▸ **Exercise requirements**
1. From the blog excerpt, print everything from "My Cthuhloid claim" down to "from him again.".
2. In the blog excerpt, what tournament does the writer say Berath won?
3. Using the blog excerpt, explain why the writer never received the tournament prize.

>> Start Quoted text

So, you all demand, show us this dice boot. Well Chessex have very thoughtfully produced a video showing the construction of the Chessex dice boot. See below.

Unfortunately this does not show the dice boot at work. However I have found a video that shows the dice boot in operation and from every conceivable angle, to ensure maximum comprehension on the part of those who may find it hard to envisage otherwise. It also has a nice latin american soundtrack.

My Cthuhloid claim to fame

Whilst we’re talking Call of  Cthulhu  (see post below), I now see fit to mention one of my proudest roleplaying moments.  In fact one of my proudest moments period. I am rarely one to boast of my own achievements (few as they are), but if one cannot crow from time to time on one’s own blog, well, well..pah!

So here goes:

You are reading the blog of Berath, the winner of  the Call of  Cthulhu UK National Tournament at Gencon Olympia 2003.


Unfortunately I never got my prize. I left before they were awarded without knowing I’d won. I was in contact with the judge who told me of my prize, for a while. His last e-mail to me informed me that he was sitting looking at my prize, at that moment, as it sat on his mantlepiece. I never heard from him again.

Cthulhu fhtagn!

It’s been a while since my last post. I’ve been busy. First, a lot of thought is still going into scheduling for the new raid. Secondly, it’s my turn to run the game in my Monday tabletop roleplaying group. Three of us run games and we alternate between them. I’m running a Call of Cthulhu (CoC) game set in 1920’s London.

>> End Quoted text
>> Start Recorded information

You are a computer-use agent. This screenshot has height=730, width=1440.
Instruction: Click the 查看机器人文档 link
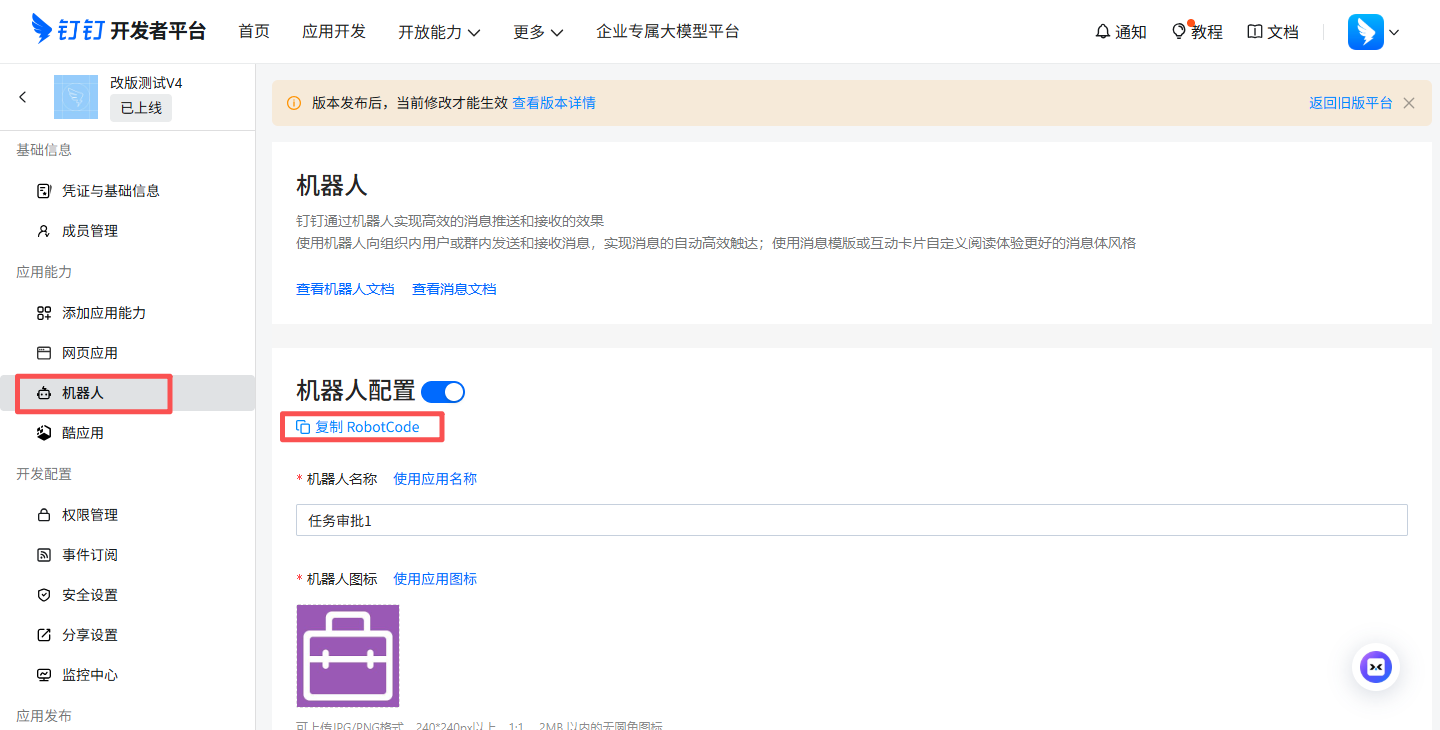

>> End Recorded information

▸ **Responses for each task**
1.
My Cthuhloid claim to fame

Whilst we’re talking Call of  Cthulhu  (see post below), I now see fit to mention one of my proudest roleplaying moments.  In fact one of my proudest moments period. I am rarely one to boast of my own achievements (few as they are), but if one cannot crow from time to time on one’s own blog, well, well..pah!

So here goes:

You are reading the blog of Berath, the winner of  the Call of  Cthulhu UK National Tournament at Gencon Olympia 2003.


Unfortunately I never got my prize. I left before they were awarded without knowing I’d won. I was in contact with the judge who told me of my prize, for a while. His last e-mail to me informed me that he was sitting looking at my prize, at that moment, as it sat on his mantlepiece. I never heard from him again.

2. The Call of Cthulhu UK National Tournament at Gencon Olympia 2003.

3. The writer left before the prizes were awarded, without knowing about the win. The judge stayed in contact for a while, but after an e-mail saying the prize was sitting on the judge's mantlepiece, the writer never heard from the judge again.